Wir helfen den relativ Wohlhabenden, reicher zu werden, indem sie
unsere Sozialtöpfe anzapfen, und scheren uns einen Dreck um die
wirklich Armen. Und kümmern uns nebenher mehr um ein paar Tonnen
Eier mit geringen Spuren von Irgendwas als um die wirklich Leidenden
der Welt.
Ich lasse mir mein sonntägliches Frühstücksei auch heute schmecken
und habe kein schlechtes Gewissen, weil der kleine Owumbu nicht
einmal weiß, was ein Sonntag oder ein Frühstücksei ist. Ich habe
ihn nicht in diese Lage gebracht. Aber mich widert an, dass wir uns
als Gesellschaft um das Los eines zentralafrikanischen Kindes, das
rund um die Woche Kobalt für die klimarettende Elektromobilität,
die bei einer unseren Werten entsprechenden Abbautechnik vollends
unbezahlbar würde, im Korb aus einem Erdloch schleppen darf, weit
weniger scheren als um den sowieso unschädlichen Genuss einer
Portion Nudeln. Für die der Kleine in Afrika Tränen der Freude
vergießen würde, dürfte er jemals so etwas essen.
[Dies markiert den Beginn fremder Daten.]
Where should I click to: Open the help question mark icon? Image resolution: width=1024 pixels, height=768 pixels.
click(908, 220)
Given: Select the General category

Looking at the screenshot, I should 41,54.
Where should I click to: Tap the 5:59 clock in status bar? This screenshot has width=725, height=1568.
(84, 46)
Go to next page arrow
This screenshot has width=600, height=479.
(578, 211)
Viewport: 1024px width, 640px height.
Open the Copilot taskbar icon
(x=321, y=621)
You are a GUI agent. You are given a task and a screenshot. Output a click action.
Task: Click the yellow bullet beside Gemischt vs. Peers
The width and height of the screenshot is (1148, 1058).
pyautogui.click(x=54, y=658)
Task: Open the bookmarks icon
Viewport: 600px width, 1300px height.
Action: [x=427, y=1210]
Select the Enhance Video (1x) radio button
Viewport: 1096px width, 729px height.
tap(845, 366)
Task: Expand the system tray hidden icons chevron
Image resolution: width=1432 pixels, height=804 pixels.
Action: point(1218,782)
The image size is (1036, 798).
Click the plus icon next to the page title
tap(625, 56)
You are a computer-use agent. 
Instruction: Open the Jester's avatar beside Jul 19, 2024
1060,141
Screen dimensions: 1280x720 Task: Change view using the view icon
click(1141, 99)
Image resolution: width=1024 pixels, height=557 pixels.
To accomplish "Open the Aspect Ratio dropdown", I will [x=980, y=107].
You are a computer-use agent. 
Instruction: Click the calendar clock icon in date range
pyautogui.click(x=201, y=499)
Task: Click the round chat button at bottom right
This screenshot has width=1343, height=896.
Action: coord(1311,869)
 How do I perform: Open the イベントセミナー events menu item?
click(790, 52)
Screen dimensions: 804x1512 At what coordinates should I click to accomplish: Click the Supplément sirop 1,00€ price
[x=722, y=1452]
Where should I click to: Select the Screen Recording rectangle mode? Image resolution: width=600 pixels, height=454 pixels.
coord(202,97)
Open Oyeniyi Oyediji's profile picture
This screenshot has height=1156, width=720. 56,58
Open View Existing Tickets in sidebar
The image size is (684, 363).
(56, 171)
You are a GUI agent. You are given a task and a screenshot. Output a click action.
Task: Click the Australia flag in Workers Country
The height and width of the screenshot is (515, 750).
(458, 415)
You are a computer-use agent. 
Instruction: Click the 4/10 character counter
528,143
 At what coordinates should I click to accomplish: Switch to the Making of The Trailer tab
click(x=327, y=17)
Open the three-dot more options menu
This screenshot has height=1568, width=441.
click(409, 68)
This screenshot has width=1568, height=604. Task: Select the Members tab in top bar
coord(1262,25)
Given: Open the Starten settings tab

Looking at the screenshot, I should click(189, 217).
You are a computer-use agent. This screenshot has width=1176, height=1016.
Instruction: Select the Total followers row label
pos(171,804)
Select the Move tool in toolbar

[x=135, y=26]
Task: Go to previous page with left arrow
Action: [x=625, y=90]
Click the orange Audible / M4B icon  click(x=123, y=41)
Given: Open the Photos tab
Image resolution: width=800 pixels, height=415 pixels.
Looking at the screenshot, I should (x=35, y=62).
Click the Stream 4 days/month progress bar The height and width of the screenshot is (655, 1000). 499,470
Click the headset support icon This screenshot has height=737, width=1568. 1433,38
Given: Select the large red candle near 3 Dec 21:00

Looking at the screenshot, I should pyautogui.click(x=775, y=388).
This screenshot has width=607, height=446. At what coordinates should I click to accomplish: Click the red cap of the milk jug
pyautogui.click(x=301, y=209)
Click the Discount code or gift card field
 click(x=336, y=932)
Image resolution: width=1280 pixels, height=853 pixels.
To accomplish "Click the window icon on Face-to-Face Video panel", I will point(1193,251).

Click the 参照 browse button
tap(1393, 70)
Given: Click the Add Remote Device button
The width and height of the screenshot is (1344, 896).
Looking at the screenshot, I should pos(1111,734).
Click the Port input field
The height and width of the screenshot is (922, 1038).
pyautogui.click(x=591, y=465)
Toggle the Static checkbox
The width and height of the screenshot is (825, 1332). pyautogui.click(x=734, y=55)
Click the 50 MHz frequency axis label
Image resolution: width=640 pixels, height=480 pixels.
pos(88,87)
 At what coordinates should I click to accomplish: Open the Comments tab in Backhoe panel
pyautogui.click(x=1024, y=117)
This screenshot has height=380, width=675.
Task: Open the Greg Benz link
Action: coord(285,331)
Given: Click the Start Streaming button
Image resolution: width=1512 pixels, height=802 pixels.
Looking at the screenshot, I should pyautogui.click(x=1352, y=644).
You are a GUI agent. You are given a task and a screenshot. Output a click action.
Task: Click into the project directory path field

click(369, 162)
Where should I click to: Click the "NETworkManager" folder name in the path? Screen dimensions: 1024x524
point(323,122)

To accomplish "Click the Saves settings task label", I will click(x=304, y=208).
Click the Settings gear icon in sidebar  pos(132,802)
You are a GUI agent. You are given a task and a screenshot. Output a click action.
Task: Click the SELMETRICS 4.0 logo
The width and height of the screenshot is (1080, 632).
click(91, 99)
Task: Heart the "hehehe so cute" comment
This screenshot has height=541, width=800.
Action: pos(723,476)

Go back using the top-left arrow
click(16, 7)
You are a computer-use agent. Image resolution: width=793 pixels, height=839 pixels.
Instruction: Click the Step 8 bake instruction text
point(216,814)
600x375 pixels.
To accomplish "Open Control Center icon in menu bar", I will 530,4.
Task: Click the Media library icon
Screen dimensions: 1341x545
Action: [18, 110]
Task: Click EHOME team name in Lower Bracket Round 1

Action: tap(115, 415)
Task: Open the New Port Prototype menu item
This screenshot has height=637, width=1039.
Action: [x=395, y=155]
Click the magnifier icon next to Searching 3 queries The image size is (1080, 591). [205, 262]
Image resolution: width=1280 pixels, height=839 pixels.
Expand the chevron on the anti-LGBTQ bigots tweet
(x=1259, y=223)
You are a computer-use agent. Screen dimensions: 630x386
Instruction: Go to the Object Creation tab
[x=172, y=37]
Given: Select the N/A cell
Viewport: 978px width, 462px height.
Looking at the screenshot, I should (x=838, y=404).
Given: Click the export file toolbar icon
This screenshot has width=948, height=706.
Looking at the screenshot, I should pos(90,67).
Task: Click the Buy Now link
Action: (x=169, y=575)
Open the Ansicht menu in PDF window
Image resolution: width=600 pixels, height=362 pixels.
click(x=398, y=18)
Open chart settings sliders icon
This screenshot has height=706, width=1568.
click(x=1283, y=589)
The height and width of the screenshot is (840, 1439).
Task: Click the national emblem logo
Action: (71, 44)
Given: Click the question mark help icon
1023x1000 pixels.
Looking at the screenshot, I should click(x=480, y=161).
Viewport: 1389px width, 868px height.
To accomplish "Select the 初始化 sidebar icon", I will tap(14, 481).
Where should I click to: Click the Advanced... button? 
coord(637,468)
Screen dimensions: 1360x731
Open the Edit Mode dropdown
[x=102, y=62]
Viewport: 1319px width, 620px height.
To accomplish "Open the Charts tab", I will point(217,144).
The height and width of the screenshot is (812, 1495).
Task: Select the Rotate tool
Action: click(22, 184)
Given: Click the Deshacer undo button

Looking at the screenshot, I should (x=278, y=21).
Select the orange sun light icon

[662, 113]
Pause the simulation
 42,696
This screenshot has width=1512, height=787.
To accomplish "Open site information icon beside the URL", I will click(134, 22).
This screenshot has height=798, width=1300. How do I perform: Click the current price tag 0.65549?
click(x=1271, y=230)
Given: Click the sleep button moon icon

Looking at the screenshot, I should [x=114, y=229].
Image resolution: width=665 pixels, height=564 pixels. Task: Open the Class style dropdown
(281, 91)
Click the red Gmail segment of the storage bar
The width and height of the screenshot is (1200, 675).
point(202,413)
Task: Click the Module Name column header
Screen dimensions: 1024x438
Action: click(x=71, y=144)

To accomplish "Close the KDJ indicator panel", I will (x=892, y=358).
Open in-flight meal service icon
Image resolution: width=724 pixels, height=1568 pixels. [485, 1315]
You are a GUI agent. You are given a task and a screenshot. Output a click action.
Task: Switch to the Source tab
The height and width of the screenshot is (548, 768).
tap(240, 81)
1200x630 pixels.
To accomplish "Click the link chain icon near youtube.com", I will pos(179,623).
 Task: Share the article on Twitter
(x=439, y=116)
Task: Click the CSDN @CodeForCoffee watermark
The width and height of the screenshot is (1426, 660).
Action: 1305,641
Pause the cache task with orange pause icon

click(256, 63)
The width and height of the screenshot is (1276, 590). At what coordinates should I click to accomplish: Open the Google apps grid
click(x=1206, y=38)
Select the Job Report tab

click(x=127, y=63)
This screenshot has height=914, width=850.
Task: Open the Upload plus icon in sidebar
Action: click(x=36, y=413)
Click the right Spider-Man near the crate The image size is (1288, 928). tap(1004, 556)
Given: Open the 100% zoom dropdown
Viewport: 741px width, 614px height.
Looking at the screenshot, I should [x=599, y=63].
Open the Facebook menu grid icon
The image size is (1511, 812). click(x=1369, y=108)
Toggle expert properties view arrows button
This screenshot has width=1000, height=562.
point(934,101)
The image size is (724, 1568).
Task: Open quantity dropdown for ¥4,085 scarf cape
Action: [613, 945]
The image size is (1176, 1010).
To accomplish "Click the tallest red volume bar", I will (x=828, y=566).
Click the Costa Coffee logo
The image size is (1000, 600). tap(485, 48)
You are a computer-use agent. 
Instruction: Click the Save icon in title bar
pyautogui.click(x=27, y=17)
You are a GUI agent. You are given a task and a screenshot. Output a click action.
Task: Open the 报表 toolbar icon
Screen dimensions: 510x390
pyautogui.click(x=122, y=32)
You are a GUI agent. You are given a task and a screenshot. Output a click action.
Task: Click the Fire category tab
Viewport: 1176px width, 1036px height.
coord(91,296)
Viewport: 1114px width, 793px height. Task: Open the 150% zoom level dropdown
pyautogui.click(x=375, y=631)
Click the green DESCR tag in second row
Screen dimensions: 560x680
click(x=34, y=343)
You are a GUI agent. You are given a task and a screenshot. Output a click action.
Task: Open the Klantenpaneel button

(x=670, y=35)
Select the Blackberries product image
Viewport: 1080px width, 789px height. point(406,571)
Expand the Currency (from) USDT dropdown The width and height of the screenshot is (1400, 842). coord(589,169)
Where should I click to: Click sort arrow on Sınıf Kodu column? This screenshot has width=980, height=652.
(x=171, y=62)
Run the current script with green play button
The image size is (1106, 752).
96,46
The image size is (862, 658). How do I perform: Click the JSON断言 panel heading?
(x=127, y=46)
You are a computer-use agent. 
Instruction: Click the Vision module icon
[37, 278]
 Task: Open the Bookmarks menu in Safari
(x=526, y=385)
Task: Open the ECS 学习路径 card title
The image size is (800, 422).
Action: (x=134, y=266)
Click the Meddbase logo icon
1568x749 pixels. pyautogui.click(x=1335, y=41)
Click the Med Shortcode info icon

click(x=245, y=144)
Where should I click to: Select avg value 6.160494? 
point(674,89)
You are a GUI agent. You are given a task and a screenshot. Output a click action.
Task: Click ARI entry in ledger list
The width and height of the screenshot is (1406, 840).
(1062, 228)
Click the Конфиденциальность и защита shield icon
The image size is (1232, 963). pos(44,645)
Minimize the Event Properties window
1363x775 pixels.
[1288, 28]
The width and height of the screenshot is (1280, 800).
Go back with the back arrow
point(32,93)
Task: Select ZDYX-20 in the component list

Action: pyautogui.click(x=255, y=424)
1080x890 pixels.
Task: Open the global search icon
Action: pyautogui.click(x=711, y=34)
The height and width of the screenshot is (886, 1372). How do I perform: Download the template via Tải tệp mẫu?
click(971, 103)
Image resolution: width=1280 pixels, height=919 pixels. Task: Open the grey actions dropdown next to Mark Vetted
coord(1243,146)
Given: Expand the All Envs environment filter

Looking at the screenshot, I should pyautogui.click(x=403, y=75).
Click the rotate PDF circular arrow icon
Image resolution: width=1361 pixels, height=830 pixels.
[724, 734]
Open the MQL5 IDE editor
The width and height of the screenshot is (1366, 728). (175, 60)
Und die, die uns das einbrocken, fühlen sich noch als die
Moralapostel dieser Welt.
Und fordern strengere Kontrollen unserer Lebensmittel.
Und den ausschließlichen Transport mit E-Autos.
Den Owumbu wird‘s freuen.
3 Kommentare:
Danke, Fragolin. Wieder einmal den Finger in die Wunde gelegt. Ob wohl alle Hunde- und Katzenhalter ihre Einmalhandschuhe nach Milbenmittelbeträufelung korrekt entsorgen oder sich bei Handschuhverzicht gründlich die Hände waschen? Und ihre Tierchen dann ein paar Stunden nicht streicheln?
Im übrigen erstaunt es mich sehr, daß Fragolin nach seinen zwei Frühstückseiern auch noch die Reste seiner Kinder verzehrt. Mit oder ohne Meersalzkruste?
Tschuldigung, war aufg´legt :))
Werter fischer,
leider geht sich die Salzkruste auf den Resten nicht mehr aus, meine liebreizende Fragolina lässt von den Beiden, die sie zum Fressen gerne hat, einfach zu wenig übrig... ;-)
Nichts zu entschuldigen, erwischt ist erwischt. Aufgelegte muss man treten.
MfG Fragolin
Schönen Sonntag, liebe fragolinische Familie. Und danke auch für ein bißl Lächelndürfen.